#### [ACTIVITY]
Write out every line exactly, from the start of the records below to the line with "Whistleblowing (855, 2325)", and stop there. Don't write out the pictures.

LISTED ENTRIES START

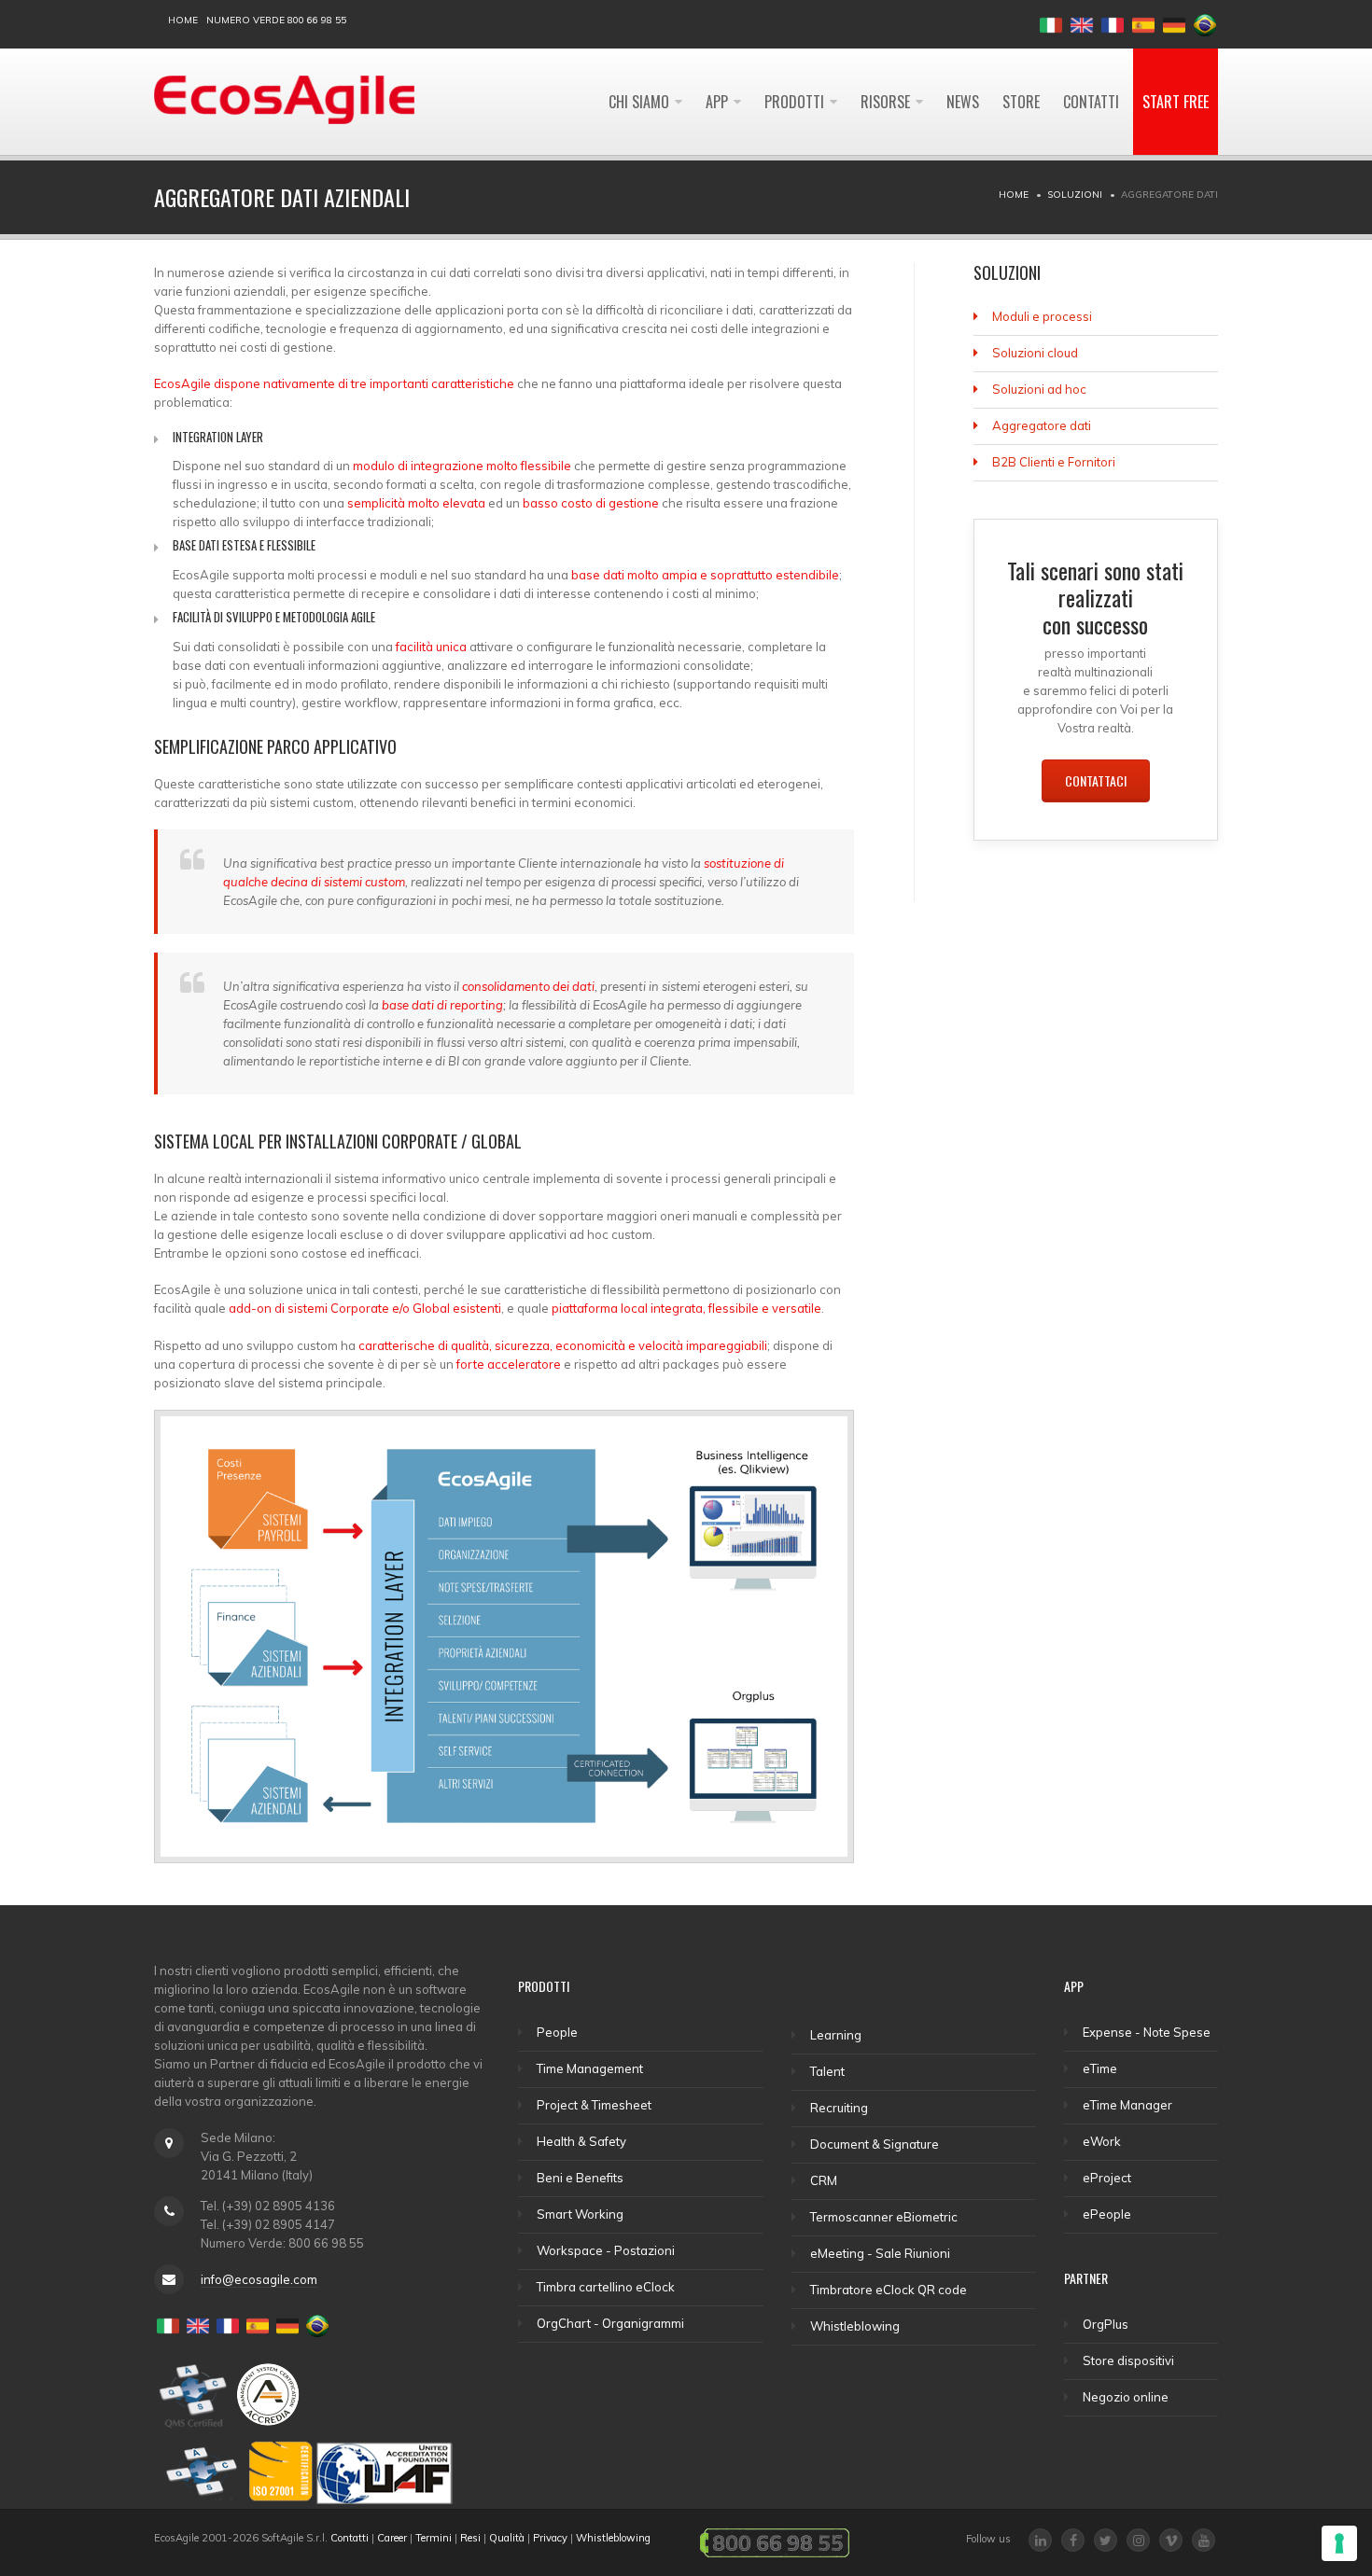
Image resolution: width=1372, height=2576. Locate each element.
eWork (1102, 2141)
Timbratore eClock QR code (888, 2289)
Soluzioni (1074, 194)
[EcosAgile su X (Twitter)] (1105, 2540)
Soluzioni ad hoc (1039, 389)
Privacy (550, 2537)
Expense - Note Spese (1147, 2032)
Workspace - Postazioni (606, 2250)
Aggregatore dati (1041, 425)
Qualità (507, 2537)
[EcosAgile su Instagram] (1138, 2540)
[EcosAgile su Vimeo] (1171, 2540)
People (557, 2032)
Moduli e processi (1042, 316)
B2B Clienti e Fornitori (1053, 461)
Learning (835, 2034)
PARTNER (1086, 2278)
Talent (827, 2071)
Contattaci (1096, 780)
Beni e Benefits (580, 2177)
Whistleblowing (855, 2325)
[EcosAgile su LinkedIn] (1040, 2540)
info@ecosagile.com (259, 2279)
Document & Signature (874, 2144)
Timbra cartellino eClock (606, 2286)
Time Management (590, 2068)
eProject (1107, 2177)
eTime (1100, 2068)
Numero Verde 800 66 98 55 (276, 20)
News (962, 102)
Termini (433, 2537)
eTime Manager (1127, 2104)
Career (392, 2537)
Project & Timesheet (594, 2104)
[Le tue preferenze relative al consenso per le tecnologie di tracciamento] (1339, 2543)
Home (183, 20)
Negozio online (1126, 2396)
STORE (1021, 102)
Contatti (1091, 102)
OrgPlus (1105, 2324)
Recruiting (839, 2107)
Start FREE (1175, 102)
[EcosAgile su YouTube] (1203, 2540)
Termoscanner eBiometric (884, 2216)
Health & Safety (581, 2141)
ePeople (1107, 2214)
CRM (823, 2180)
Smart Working (580, 2214)
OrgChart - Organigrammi (610, 2323)
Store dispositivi (1128, 2360)
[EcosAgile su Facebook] (1073, 2540)
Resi (470, 2537)
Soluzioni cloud (1035, 352)
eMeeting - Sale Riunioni (880, 2253)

LISTED ENTRIES END

#### [EXERCISE ANSWER]
Image resolution: width=1372, height=2576. Locate each element.
eWork (1102, 2141)
Timbratore eClock QR code (888, 2289)
Soluzioni (1074, 194)
[EcosAgile su X (Twitter)] (1105, 2540)
Soluzioni ad hoc (1039, 389)
Privacy (550, 2537)
Expense - Note Spese (1147, 2032)
Workspace - Postazioni (606, 2250)
Aggregatore dati (1041, 425)
Qualità (507, 2537)
[EcosAgile su Instagram] (1138, 2540)
[EcosAgile su Vimeo] (1171, 2540)
People (557, 2032)
Moduli e processi (1042, 316)
B2B Clienti e Fornitori (1053, 461)
Learning (835, 2034)
PARTNER (1086, 2278)
Talent (827, 2071)
Contattaci (1096, 780)
Beni e Benefits (580, 2177)
Whistleblowing (855, 2325)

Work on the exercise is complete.